**To do**
Which lines run from the one containing "This screenshot has" through the last line of the records? Copy them exactly, leaving pictures out.

**Entries provided**

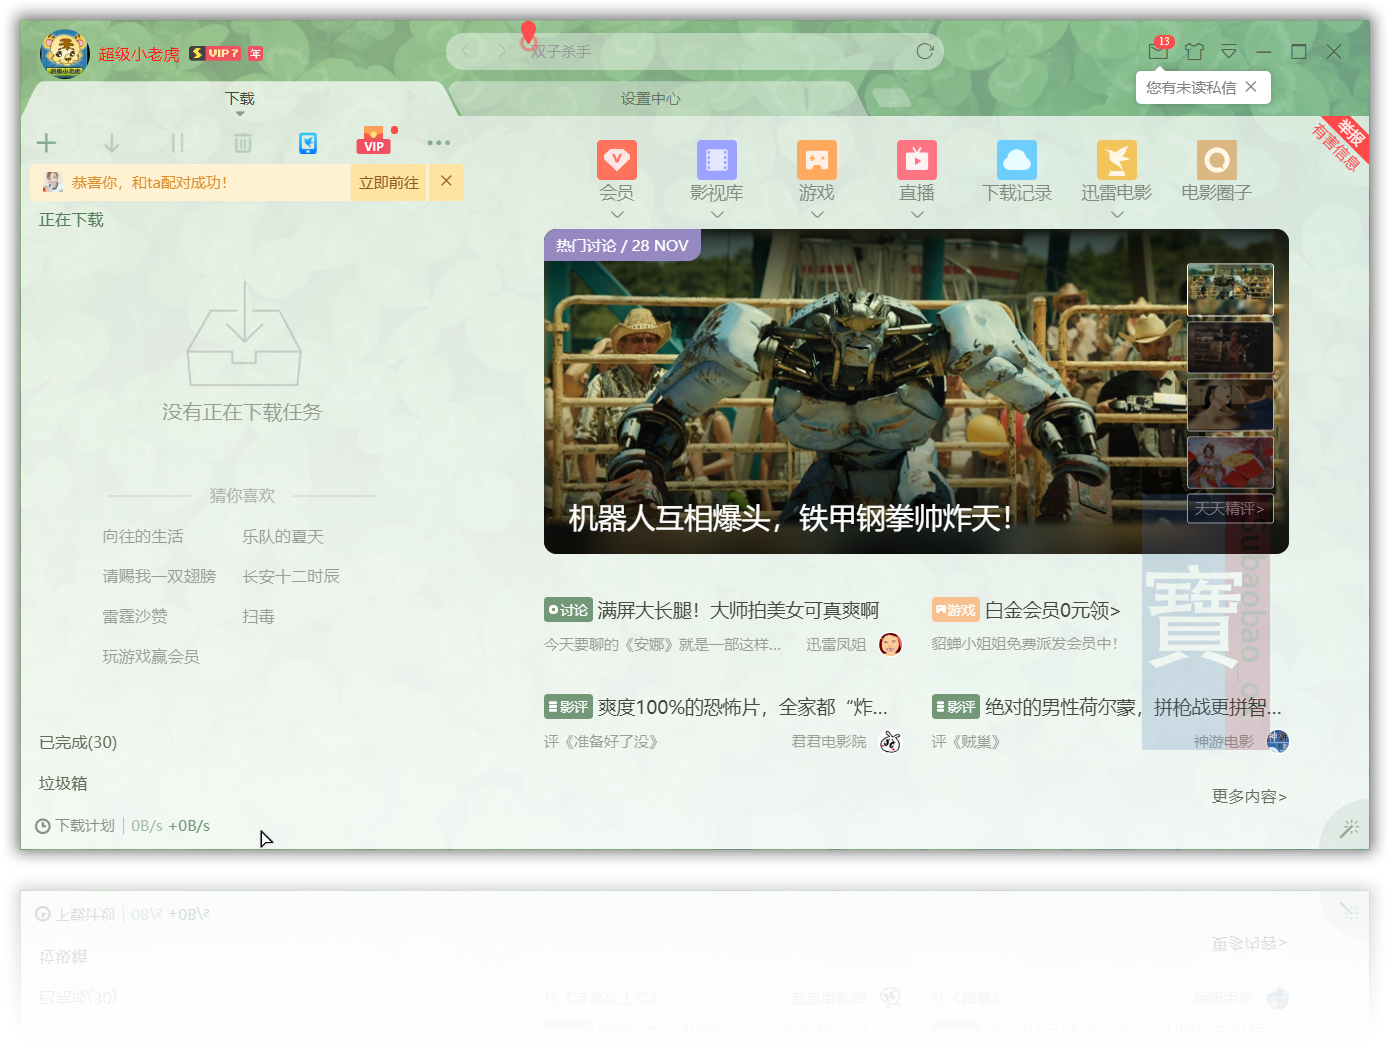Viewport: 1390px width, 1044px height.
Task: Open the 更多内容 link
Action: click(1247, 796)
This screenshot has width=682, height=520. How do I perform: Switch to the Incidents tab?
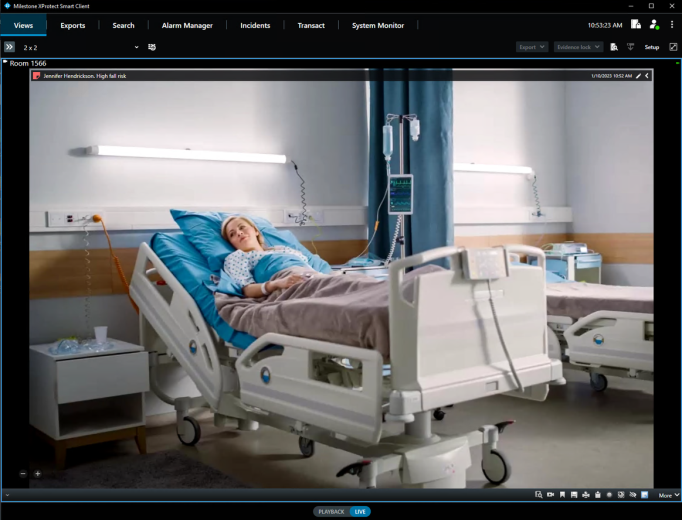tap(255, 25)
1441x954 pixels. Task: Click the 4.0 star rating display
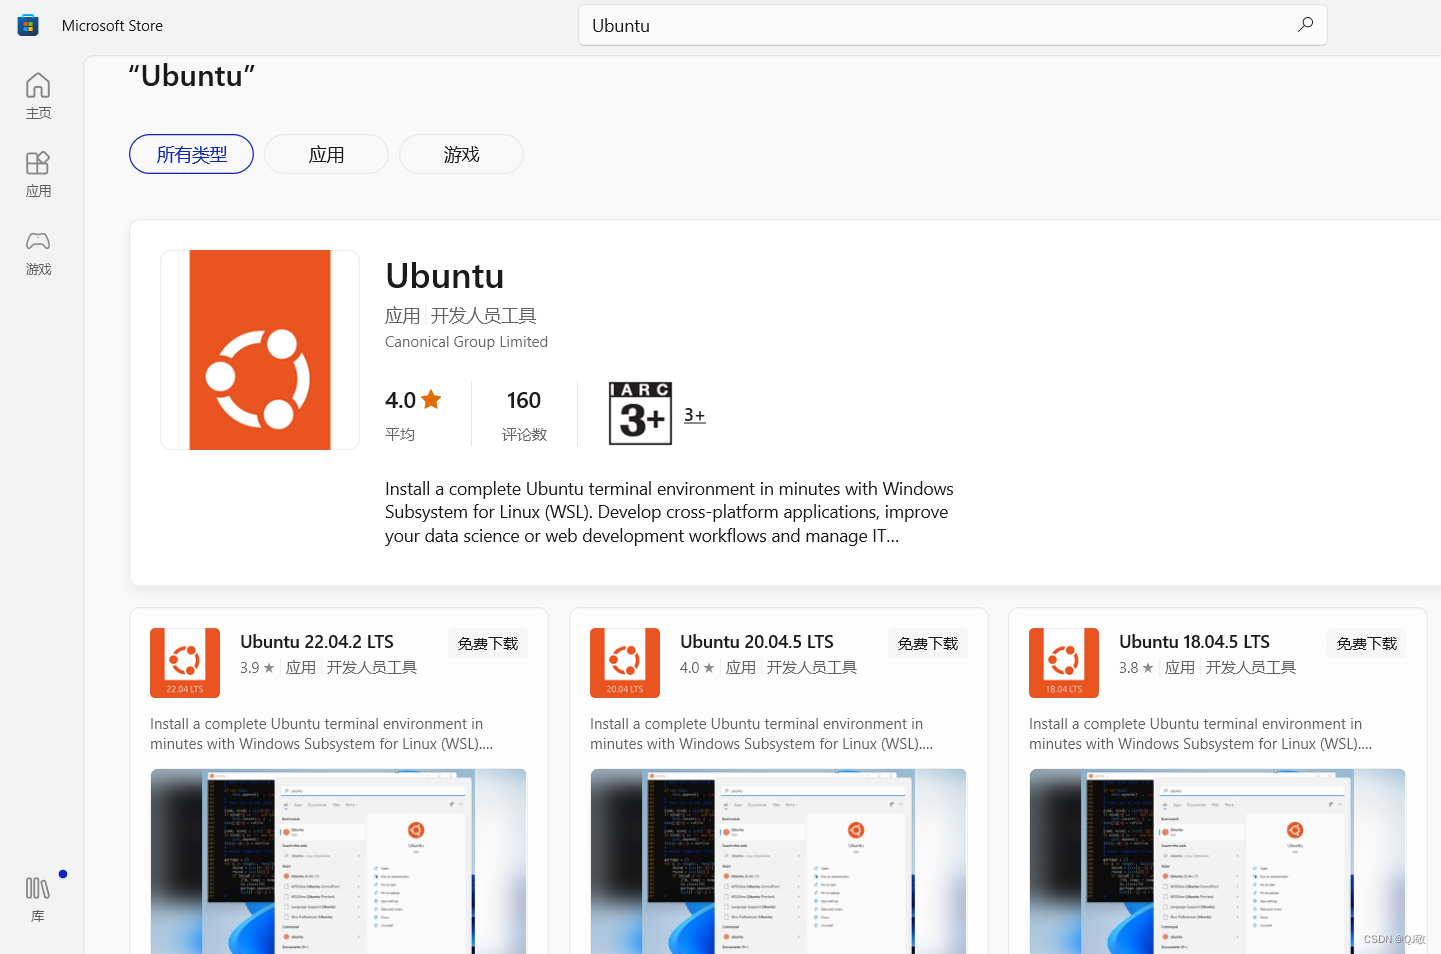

**Answer space**
This screenshot has width=682, height=520. How do I perform: Switch to the Incidents tab?
tap(255, 25)
1441x954 pixels. Task: Click the 4.0 star rating display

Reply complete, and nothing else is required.